One would have thought that money and fame could easily buy things like love, and smaller things like coronavirus vaccines. But strange are the ways of the United States which, after making a hash of containing the virus, is now doling out jabs in an irrational manner. Tom Hanks and Rita Wilson grabbed headlines when they caught the virus last year, pointing to its effortless reach to the great and good. But now, the 64-year-olds have run up against a peculiar official bias—being told that they are not old enough to get a shot. Wilson takes it gamely (“It’s like, ‘okay, I’ll take it’”), while Hanks gallantly says that they’ll take the vaccine after everyone who needs it gets it. Is that how they’re treating Hollywood royalty in the ‘new normal’, or is it an example of a truly egalitarian roll-out?

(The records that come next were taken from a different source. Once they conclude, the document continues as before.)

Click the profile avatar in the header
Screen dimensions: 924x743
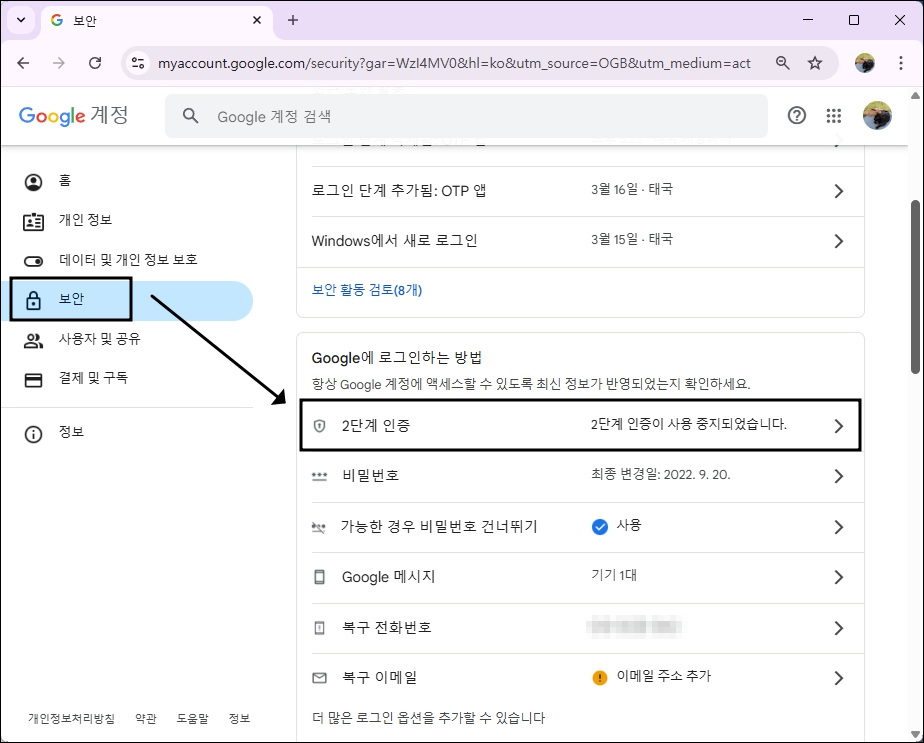(878, 114)
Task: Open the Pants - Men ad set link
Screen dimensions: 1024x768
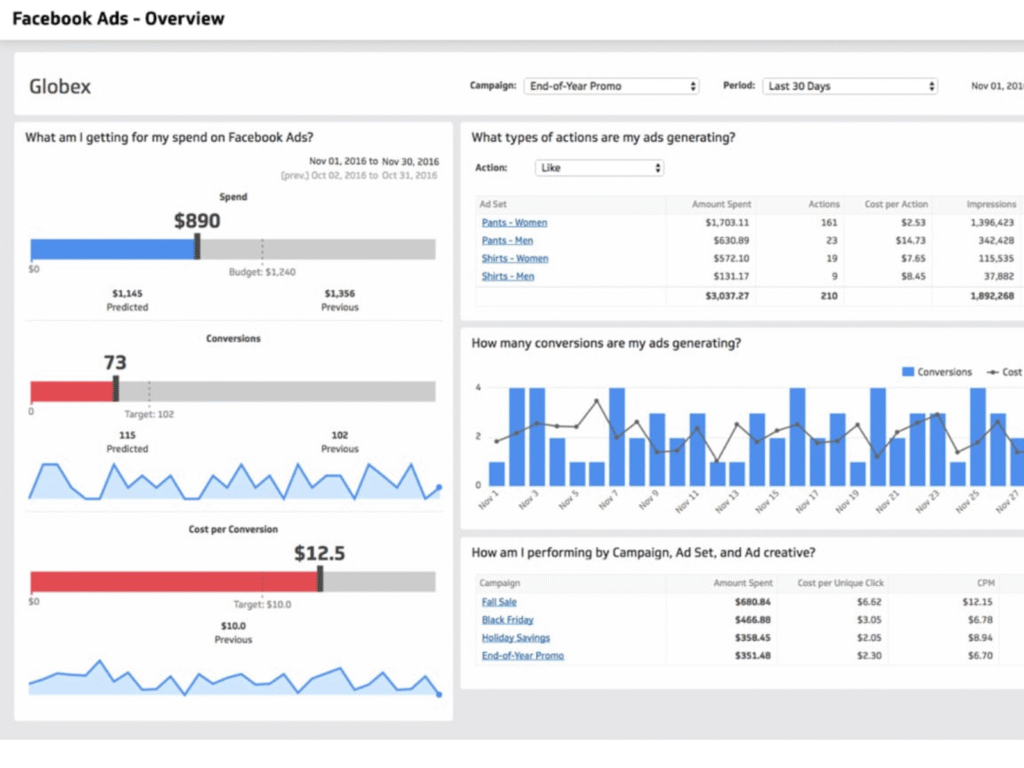Action: [x=507, y=240]
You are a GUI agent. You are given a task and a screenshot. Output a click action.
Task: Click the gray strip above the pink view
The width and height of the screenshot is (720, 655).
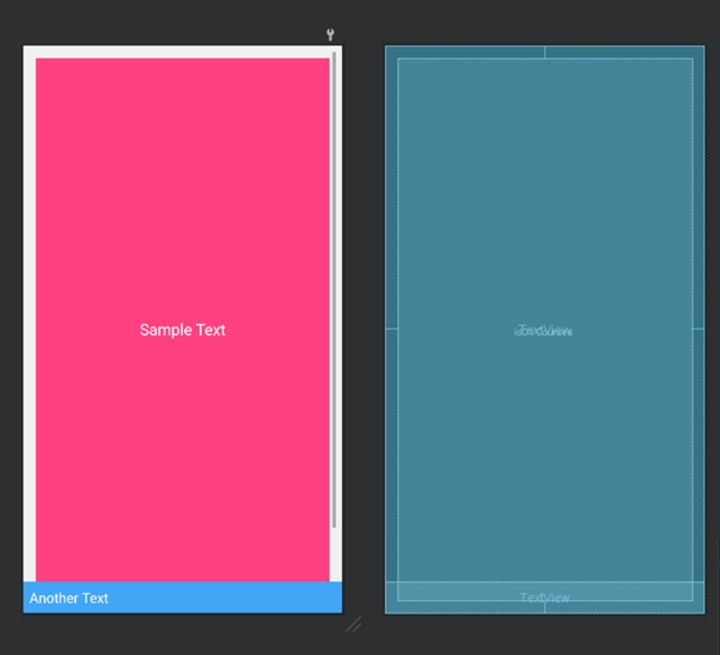[x=182, y=52]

Eagle-eyed like stout Cortez, we took immediate notice when a new planet called Saba Qamar swept by our ken in Hindi Medium, in which she was cast with the late Irrfan Khan. A gown that caresses her svelteness, a natural crossing of the arm and the framing, by her lain-low hair, of a classically lovely face shows why we are in her thrall right now, despite those hideously incongruous boots that they make her wear. The fact that she’s followed by many is proven when she announced, on Instagram, a broken engagement with (someone called) Azam Khan—who she says she never met! Why would a girl like her even get into a position like that? It sounds like a plot twist from an old movie.
With perfect symmetry of face, a charming smile and a general flawlessness in other aspects of her being, Tara Sutaria is among the fairest of all ingénues crowding Bollywood. Looking at the typecast roles that filmdom offered her—sitcoms like The Suite Life of Karan & Kabir and Student of the Year 2—one wouldn’t know that she is an accomplished singer taken note of in foreign competitions, or that she has a degree in ballet from the Royal Academy of Dance. If still photos could nudge people towards a more substantive, rewarding future, this snap of Tara, in a time-honoured black gown, in a time-honoured pose, would do that splendidly. Why, isn’t she just the muse for Daniel Day-Lewis’s fashion designer Reynolds Woodcock in Phantom Thread?